Monday, 28 September 2015

When BBC stands for Bad, Bad Charting!

The British Broadcasting Company is an iconic news channel the world over known for cutting edge reporting and breaking news stories in an innovative way. The BBC has slowly become the website that I consume the majority of my news through whether it is politics, business or sport (other news channels are available).

With the rise of data being collected about sports games to help the spectators understand the game further, I was excited to see where the BBC would take this data in playing back to their audience. The results have not been the quality that I would normally expect from an organisation the British nation largely has pride in. All the below come from this year’s Premier League season – enjoy and be ready to cringe.

Taking a bite out of the donut
Let’s talk about Donut Pie charts. This is actually a tough subject as I know it evokes a lot of emotion from a lot of people. Some people love the aesthetic they create, some people love their infographic feel and a whole lot of those who understand data visualisation really, really, really don’t like them.
I found Andy Kirk’s tweet below summarised a beautiful example.



So what’s wrong with this chart? The chart actually doesn’t stand out to me. Andy is right, the dots and labels are more dominant than the visual that should be helping the viewer see the story of the data. The story of the chart is challenging the commonly held belief that more possession equals more wins. The data shows that if you are the team with the most possession then you have won 41% of your games. A majority of results have not been a win. So why doesn’t the chart use colour to pick this story out? Why use two shades of blue to show win and loss (opposite results) with grey being used to show a draw. Would using a non-win colour, and a different colour being used for the win, be more effective? Or a colour scale showing the league table points that are returned from the game results?

Add to this the distracting dots that are not centred in the middle of the section they relate to, really do not help. The labels are huge and the dots, once your eyes spot them, can’t distract themselves back to the data visualisation. I would simply use the ‘donuts hole’ to host the 59% message rather than Total Games (Total Games of what by the way?).

I’m not going to say you have to have a bar chart for everything but there are a lot of ways to improve this chart… a lot.

Love any other chart type (except pies)
Like Andy Kirk, Chris Love knows a lot about data visualisation.



Pie charts are all about showing a part of an overall whole. The English football team have struggled for the last few years but in it’s entire history, the team have definitely scored more than 279 goals and had more than 6 different goal scorers (who did ‘Own Goals’ play for?).

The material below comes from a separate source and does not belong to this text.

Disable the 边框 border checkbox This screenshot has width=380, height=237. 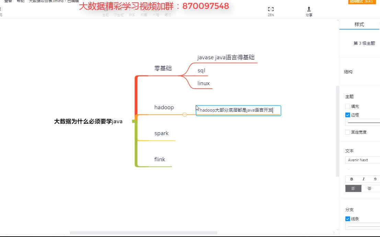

Chris actually found a couple of examples of this chart ‘style’ used (same colours) but he is absolutely correct that this chart is ‘Useless’. The differentiation in scale is completely lost in this chart. I really can’t spot who had the most goals. Wouldn’t Yellow make more sense as own goals if you had to use this colour scheme (data visualisation and the brand police have a lot of conversations still to have to reconcile their differences). Again a bar chart ordered by goal scorer would be really useful to really see the message that is screaming out from the data. I’d prefer a scatterplot showing how many games it took to score those goals instead but I love scatterplots!

Making the difference seem overly large and therefore… newsworthy
The debate about non-zero axis’d charts has raged long and hard. This article by Andy Cotgreave (http://gravyanecdote.com/visual-analytics/breaking-the-real-chart-rules-to-follow/) swayed my opinion more and most. The next example from the BBC shows when a Zero axis definitely is needed.



I could run 0 sprints, I could ‘run’ at 0 km/h (and on a basketball court a coach has accused me of this) and this chart really needs to show the relative difference in speed between Billy Jones and Theo Walcott. Rob completely (and sarcastically) nails the chart by highlighting how slow Theo Walcott seems in comparison when in fact he runs a miserable 1.1% slower than Billy. Add the zero back on the axis and this chart would show… very little and that I fear is why the chart has had the 0 axis removed.

The average without context (or perspective) can be confusing
The goalkeeper spent the majority of their time during the 2nd half in their penalty area. Boom! Good insight that.

When Match of the Day first flashed this chart up, I let out an audible “ooh” as my eyes tore themselves off Tableau to stare at the screen to look at this chart in wonder. John (again another good authority to listen to on data viz) laid out a series of arguments that were similar to my thoughts about this chart. The main point that struck a chord with me was the chart misses the context of where were the opposition? What were there formation? This is exactly why I created this (http://datajedininja.blogspot.co.uk/2015/09/tableau-and-nba-moving-past-static-shot.html) to understand positioning on the pitch / court then you need to understand whether your team are responding correctly to how the other team are set-up. When attacking are you exploiting the gaps the defence is leaving?

In retrospect, what I find hardest to understand about this chart is why the chart tapers away from the camera when the point being made by the ‘analysts’ was that the team wasn’t playing closer to the opposition goal (or using the width of the pitch extensively enough). The taper of the pitch will always make the players seem more closely together than if the image of the pitch was reversed with the defensive team’s goal closest to the camera. The arrows on the pitch tell me what the direction of play was, I don’t need to focus on the Chelsea goalkeeper as this doesn’t help me understand the distribution of the players.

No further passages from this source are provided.